The Bourne Legacy
- The Bourne Legacy first edition cover
- Author: Robert Ludlum (series creator) Eric Van Lustbader
- Cover artist: Craig White
- Language: English
- Series: Jason Bourne
- Genre: Spy
- Publisher: St. Martin's Press
- Publication date: June 22, 2004
- Publication place: United States
- Media type: Print (hardback & paperback)
- Pages: 464 pp (first edition)
- ISBN: 0-312-33175-4
- OCLC: 55488053
- Dewey Decimal: 813/.54 22
- LC Class: PS3562.U752 R63 2004
- Preceded by: The Bourne Ultimatum
- Followed by: The Bourne Betrayal

= The Bourne Legacy (novel) =

2004 novel by Eric Van Lustbader

The Bourne Legacy is a 2004 spy fiction thriller written by Eric Van Lustbader. It is the fourth novel in the Jason Bourne series created by Robert Ludlum and the first to be written by Lustbader. He has also written other novels in the series, The Bourne Betrayal, The Bourne Sanction, The Bourne Deception, The Bourne Objective, The Bourne Dominion, The Bourne Imperative, The Bourne Retribution, The Bourne Ascendancy, The Bourne Enigma and The Bourne Initiative.

==Plot summary==

With the climactic events of The Bourne Ultimatum behind him, Jason Bourne is able to once again become David Webb, now professor of linguistics at Georgetown University.
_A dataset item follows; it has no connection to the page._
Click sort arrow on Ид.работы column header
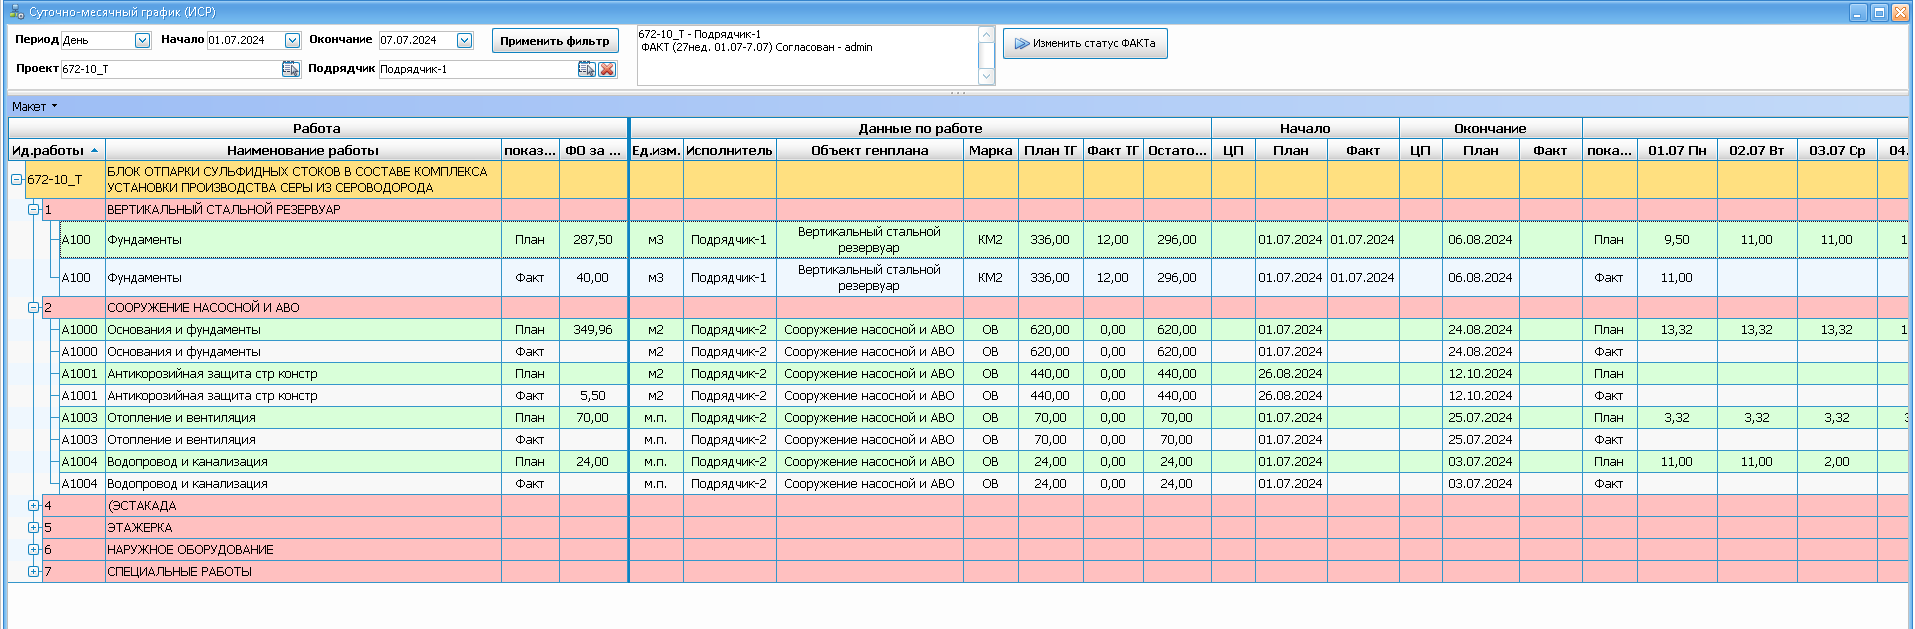[95, 151]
However, this serenity does not last for long and, when a silenced gunshot narrowly misses Webb's head, the Bourne persona awakens in him yet again.

Bourne's first objective is to get to his longtime friend and handler at the CIA, Alex Conklin.
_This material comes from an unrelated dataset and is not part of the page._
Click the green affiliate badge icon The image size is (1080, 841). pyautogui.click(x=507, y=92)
However, unbeknownst (as yet) to Bourne, a Hungarian by the name of Stepan Spalko has now drawn Jason into a web—one which he cannot escape as easily as his professorial façade.

Finding Alex dead along with Dr Morris Panov, Bourne realizes the trap as soon as he hears the police arriving. With his car outside and his fingerprints in the house, he immediately understands that he has been framed.
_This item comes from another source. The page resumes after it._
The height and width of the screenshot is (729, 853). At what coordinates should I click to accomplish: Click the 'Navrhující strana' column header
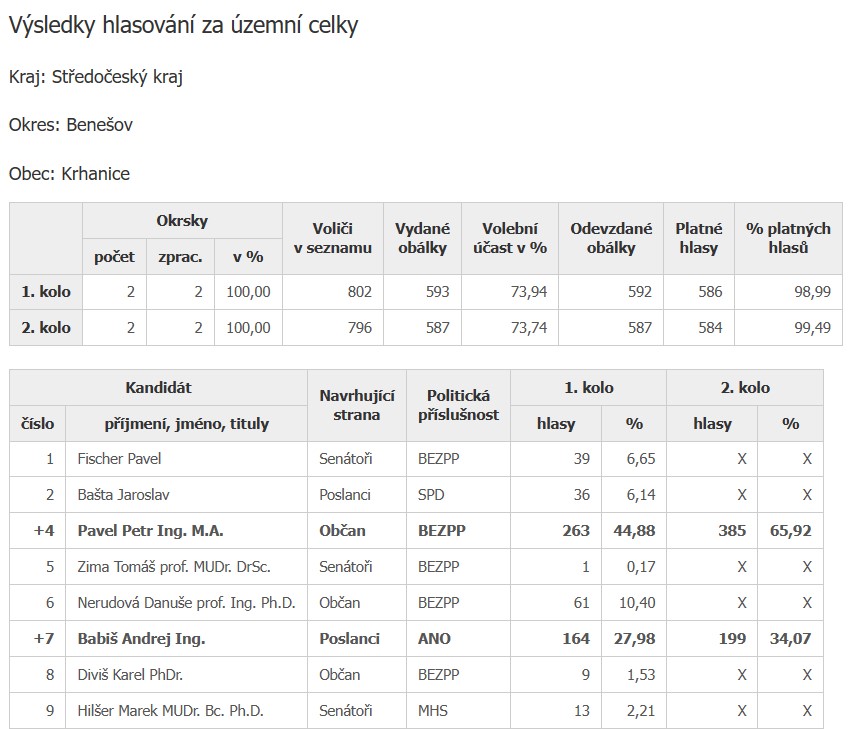click(x=357, y=405)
So, with only Conklin's cell phone and a torn page from a notebook to go on, Jason Bourne sets off to find out who is trying to kill him and who killed his friends.

After warning Marie and his two children, Jamie and Alyssa, to proceed immediately towards their safe house, he slips through the CIA cordon and makes his way to an independent agent who was talking to Conklin when he was killed. Having received travel plans to Hungary and a mission to meet Janos Vadas, Conklin's contact in Hungary, Bourne proceeds to unravel the truth behind why Conklin and Panov were killed.

Meanwhile, a group of Chechen terrorists have been fighting a losing battle against Russian invaders when a man named Stepan Spalko appears to solve their problems. Spalko, we later discover, had Conklin and Panov killed and kidnapped a doctor by the name of Felix Schiffer. Schiffer is an expert in bacteriological particulate behavior.

Spalko intends to release a bacteriological weapon during peace negotiations between many world leaders to be held in Reykjavík, using the terrorists he is cultivating as a diversion.

The book charts Bourne's course from the United States, to France and then to Budapest in Hungary where he learns the final thing he needs to do—to stop Spalko's attack in Iceland.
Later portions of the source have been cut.